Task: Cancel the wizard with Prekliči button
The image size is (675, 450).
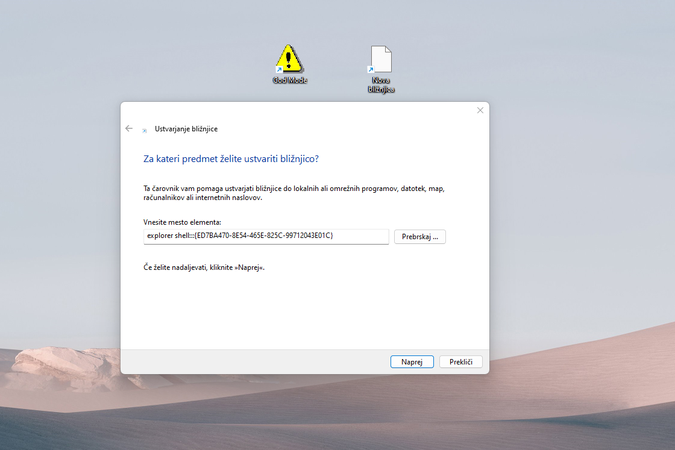Action: pyautogui.click(x=460, y=362)
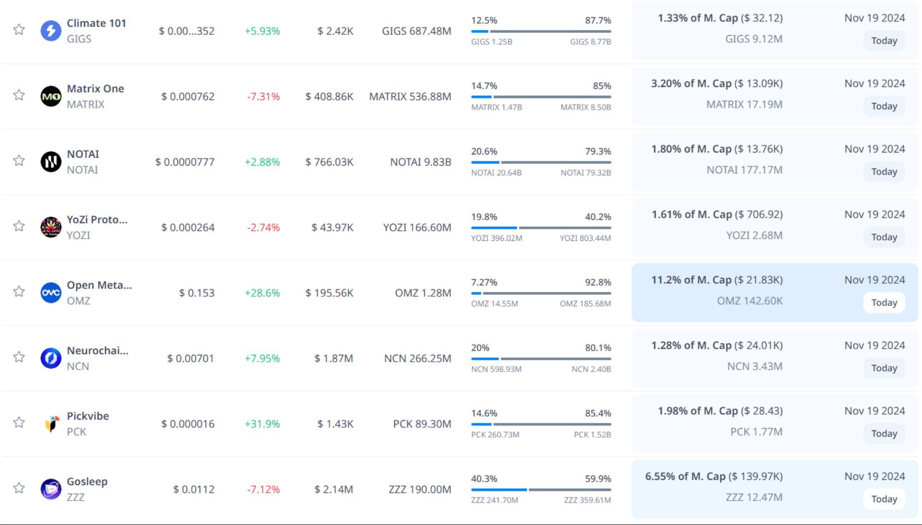Click the Open Meta OMZ logo
922x525 pixels.
(51, 293)
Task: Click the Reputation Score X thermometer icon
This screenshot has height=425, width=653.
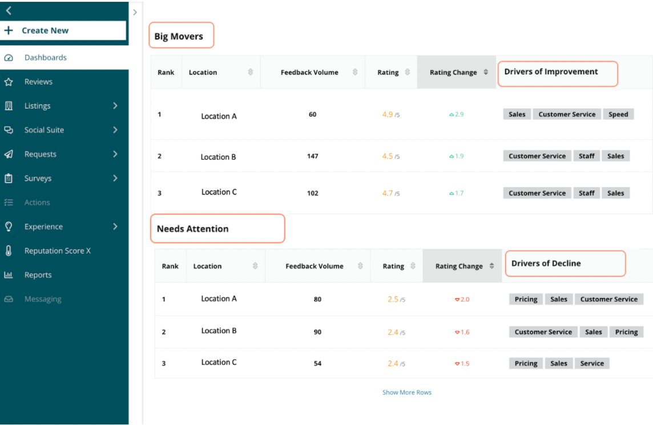Action: coord(10,251)
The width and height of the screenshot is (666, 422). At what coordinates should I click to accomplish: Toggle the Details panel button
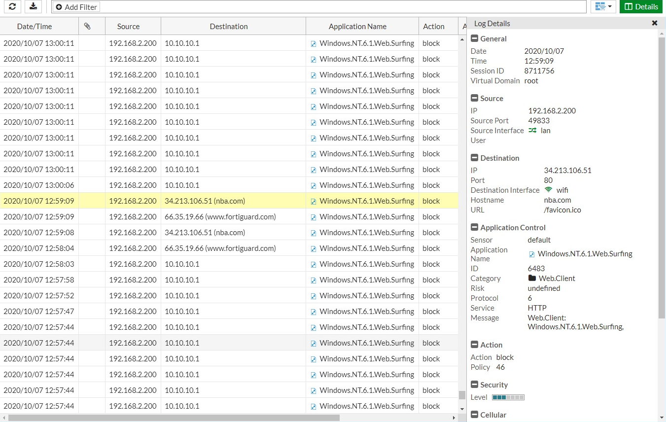tap(641, 7)
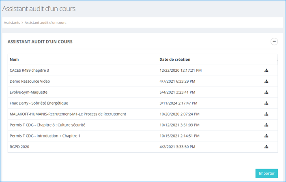Click the hierarchy icon for Fnac Darty row
Screen dimensions: 286x182
tap(267, 103)
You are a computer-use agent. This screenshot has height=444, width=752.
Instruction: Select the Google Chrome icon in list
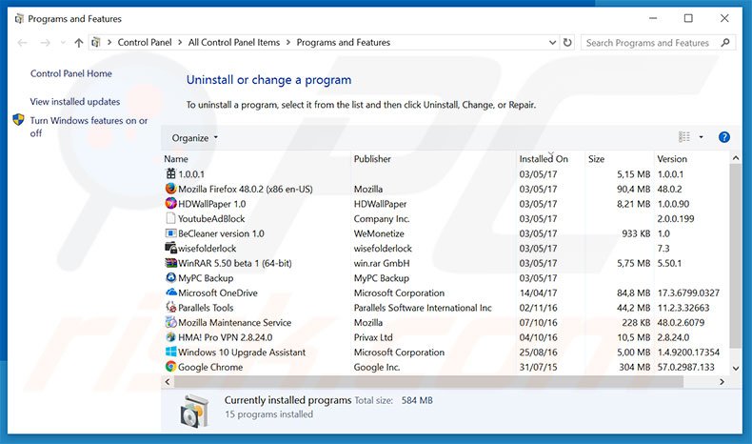[x=170, y=367]
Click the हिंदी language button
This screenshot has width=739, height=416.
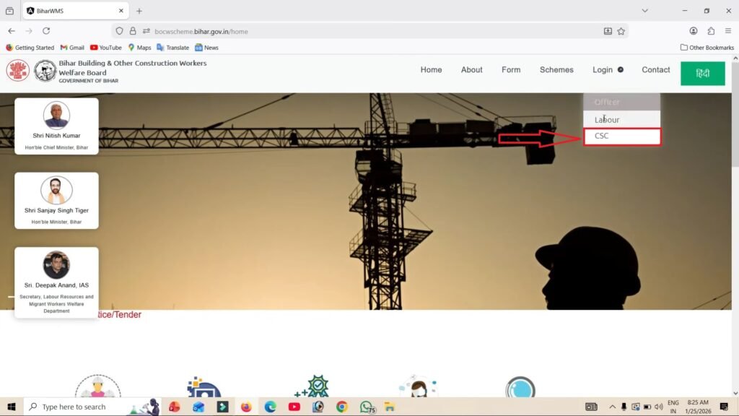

» **EXERCISE BRIEF**
Look through the data and gather every line with the string "Task" in it.

» **RESPONSE**
Task: Cancel the wizard with Prekliči button
Task: Click the Reputation Score X thermometer icon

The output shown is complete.